District officials report some positive trends. In Houston, officials attribute student test-score improvements this year to the district’s rebranded program, Ms. Stevens said.
“Having the dollars gets teachers to focus on growth data, but the conversation turns from, ‘How much money am I getting?’ to ‘Wow, I made a lot of progress with these kids here, but not those,’ ” Ms. Stevens said.
Susan Ostrich, the project director for the TIF charter schools in Philadelphia, said she has seen effects on recruitment.
“I’m getting feedback that being part of the TIF where you can earn performance bonuses is attractive,” she said. “We’re also finding that people who may have opted to go someplace else are talking about staying, but it’s too soon for us to know how [TIF] is impacting retention.”
Researchers who study performance-pay programs are eager for the data.
“Without evaluation, we could experience another two decades of debate on whether or not [performance pay] is a good policy,” Mr. Springer said.
To reflect the different approaches taken, the Department of Education has permitted each grantee to design its own evaluation plan and research questions. Although the agency is planning a comprehensive study, that leeway could complicate efforts to draw large-scale conclusions about the incentive fund’s effects.

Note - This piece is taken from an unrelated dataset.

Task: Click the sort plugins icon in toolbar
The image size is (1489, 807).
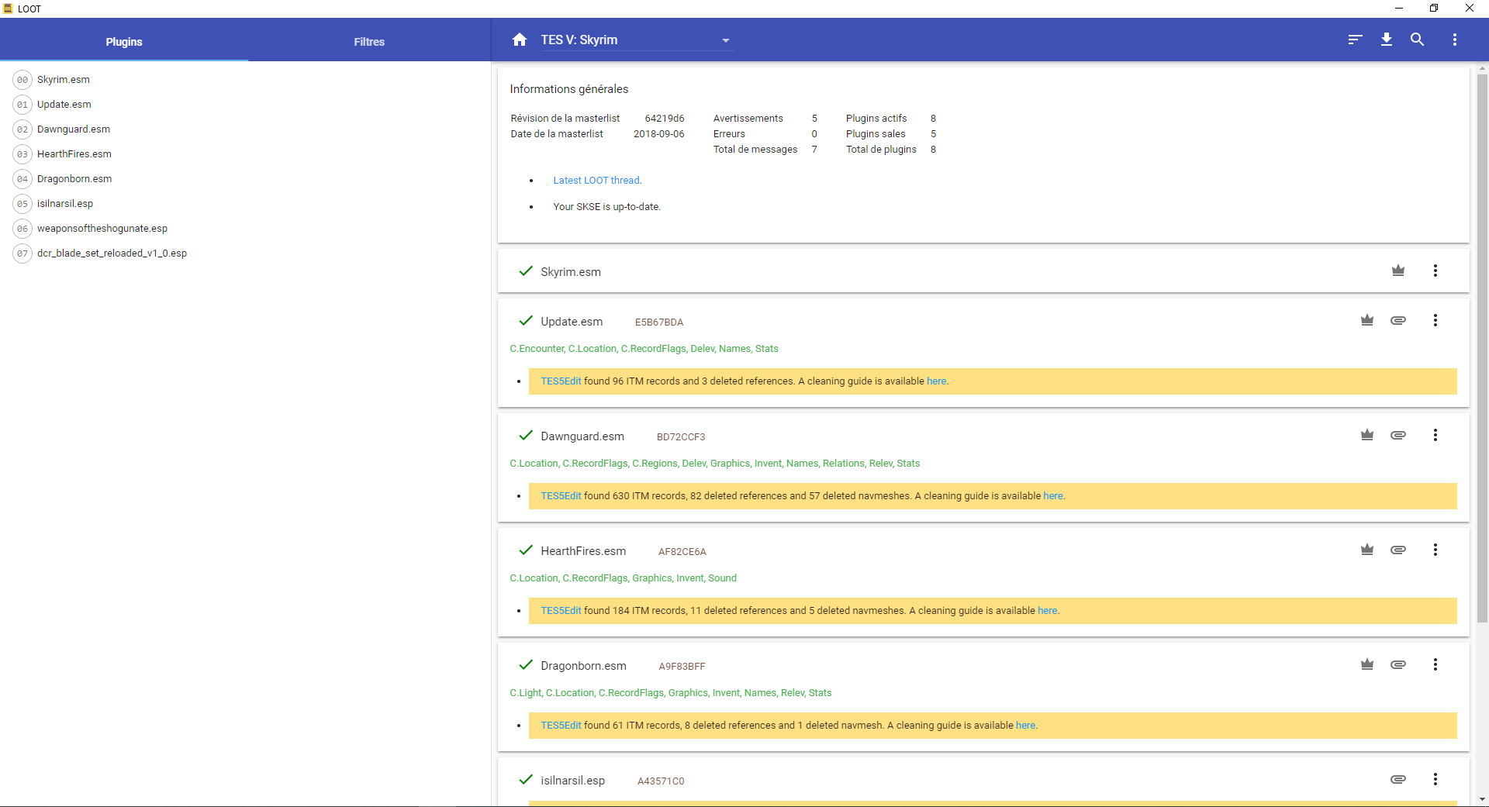Action: pyautogui.click(x=1355, y=40)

Of the site-based evaluations, only one grantee is using a randomized controlled trial—the “gold standard” favored by the Bush administration for education research. Two others are using quasi-experimental techniques. Such methodologies can attribute changes in test scores or turnover rates to the programs.
Daniel Goldhaber, a research professor at the Center for Reinventing Public Education, at the University of Washington in Seattle, expressed concern that the evaluations would not address questions about whether the grants, over time, change the composition of the teacher and principal workforces.
“It might be [a change] that takes longer to realize,” he said.
Coverage of policy efforts to improve the teaching profession is supported by a grant from the Joyce Foundation.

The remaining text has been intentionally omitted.